Just Ask Sooz

Dear Sooz:

Last night, my husband of 15 years came home drunk as a skunk and said he was out with the boys. Well, Sooz, if the boys were wearing perfume and lipstick, maybe. Perfume was all over his shirt, with an added bonus of lipstick on his collar.

I was extremely hurt, but also angry. I couldn’t talk with him then, as he was too drunk. The next day I asked him about it and he said that the waitress “accidently” got her lipstick on his collar as she was delivering the drinks. To me, this sounded like b**shirt!!!

We have been married for 15 years, some ups, and some downs, but this is the first time he has ever done something like this. I am really beside myself and could really use your help.

At my last straw

 

Dear at my last straw:

I KNOW this sounds bad, but, I would give him another chance. After all, it COULD have happened that way, (although I agree with you). Let him know how you feel and explain this behavior is UNACCEPTABLE.

Give him the benefit of the doubt, THIS TIME, but if it repeats itself, kick his womanizing ass out. Remember, communication is the key here. Talk to him and see what’s under his craw that makes him act like this.

Talk first, act second…Good Luck.

 

Just Ask Sooz

Dear Sooz:

I am writing for my boyfriend as he is too embarrassed to write. The problem is Sooz, he is a pre ejaculator. It seems every time we make love, within a minute, he shoots his load, turns over and falls asleep, leaving me frustrated.

I have heard this is a common problem and wanted to see if you could share some advice with me? We make love at least three times a week, so anything you’ve got to help would be greatly appreciated.

Frustrated Frau

 

Dear frustrated Frau:

You’re right, it IS a fairly common problem. You didn’t say how old he was which sometimes can make a difference. You’re in luck though, as I know a sure fire way to fix this. Here is what you do:

Take his penis and stroke it like you want him to cum, before he does, back off and let it deflate a bit. Then, repeat as before. Do this four or five times over a ten-fifteen minute period.

Try this daily for five consecutive days. Each time, extend the time before ejaculation by a minute or two. By the end of the week, he should be as right as rain, and YOU should be satisfied once again. Good Luck!

 

 

 

 

 

 

Just Ask Sooz

Before I begin my Dear Sooz column, I must admit THIS letter really hit home. It made me more determined than ever to go and try to repair the damage I have done to my ex, Bella. It was actually painful for me to write a response, yet, ALL letters must be answered. I share this now with all of you.

Dear Sooz:

I, like you, have just lost the absolute love of my life. My boyfriends name was Johnn he was the best thing that ever happened to me. Like you Sooz, I met him abroad, he worked in a café in France as a waiter while I was visiting on Holiday.

## [Aim of the task]
Answer these from the advice column above:
(a) How many years has the writer of the first letter been married?
(b) How often does the couple in the second letter make love?
(c) In what country did the writer of the last letter meet Johnn?

## [Recorded information]
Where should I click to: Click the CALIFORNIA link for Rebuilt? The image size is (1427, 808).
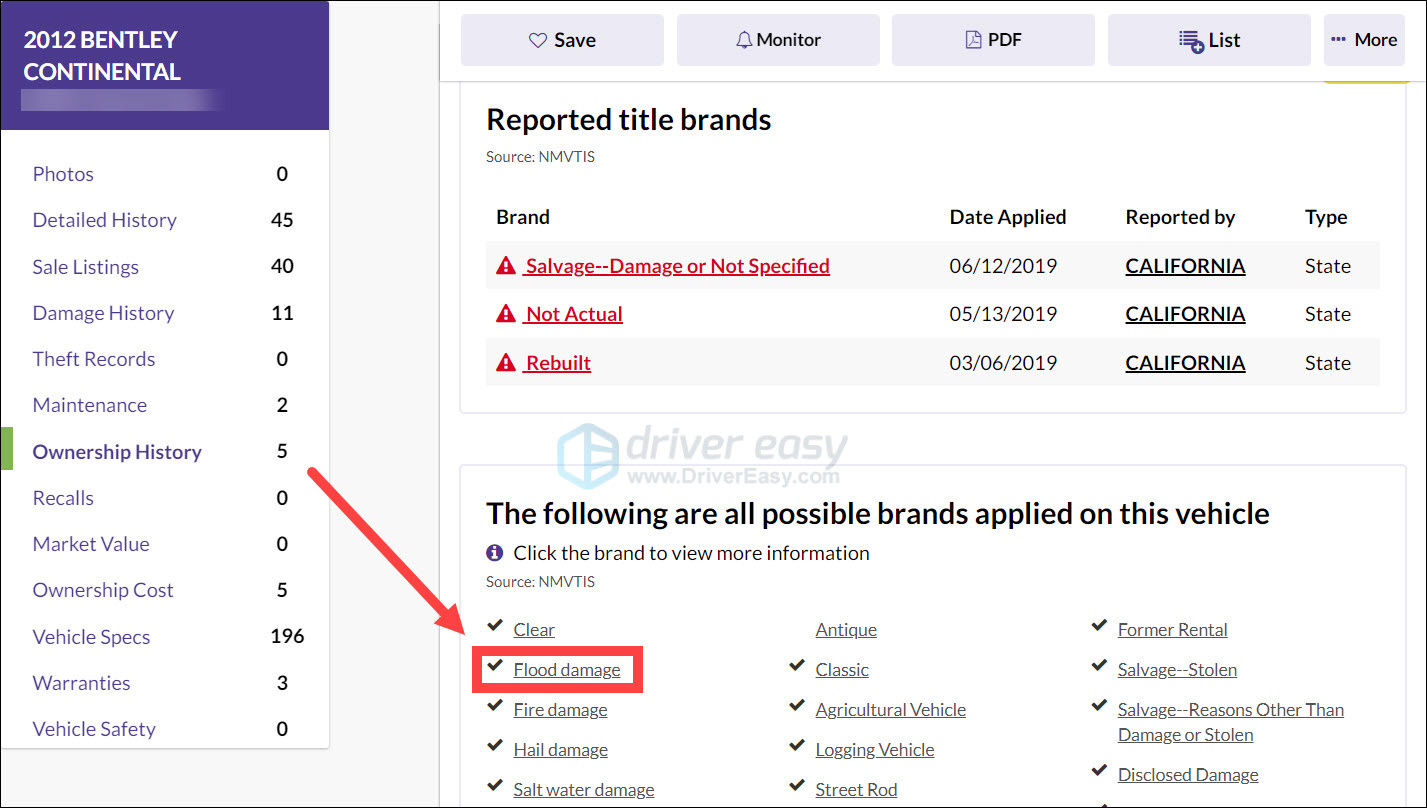pos(1185,363)
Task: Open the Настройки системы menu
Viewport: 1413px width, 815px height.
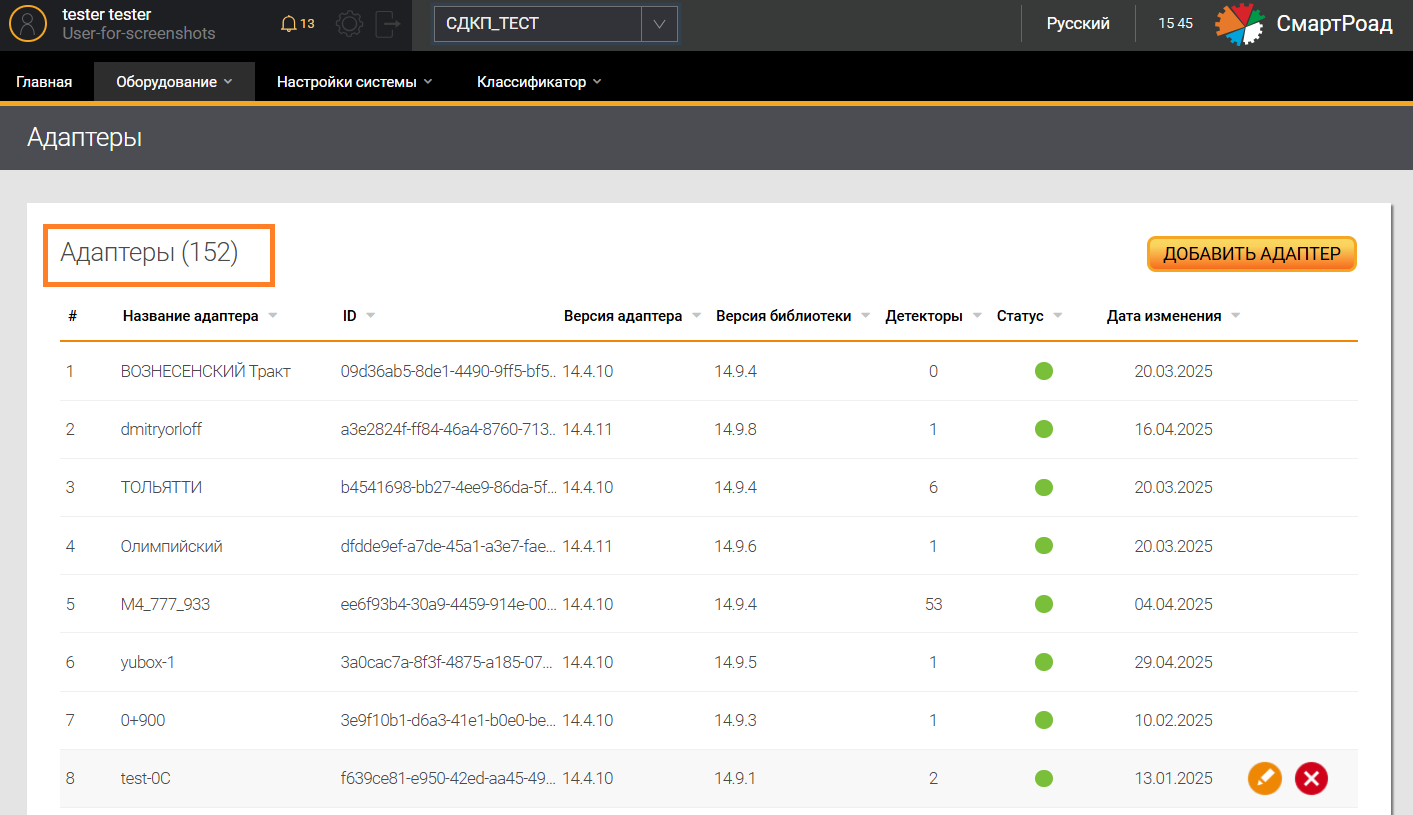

## [Answer to this task]
(a) 15 years.
(b) At least three times a week.
(c) France.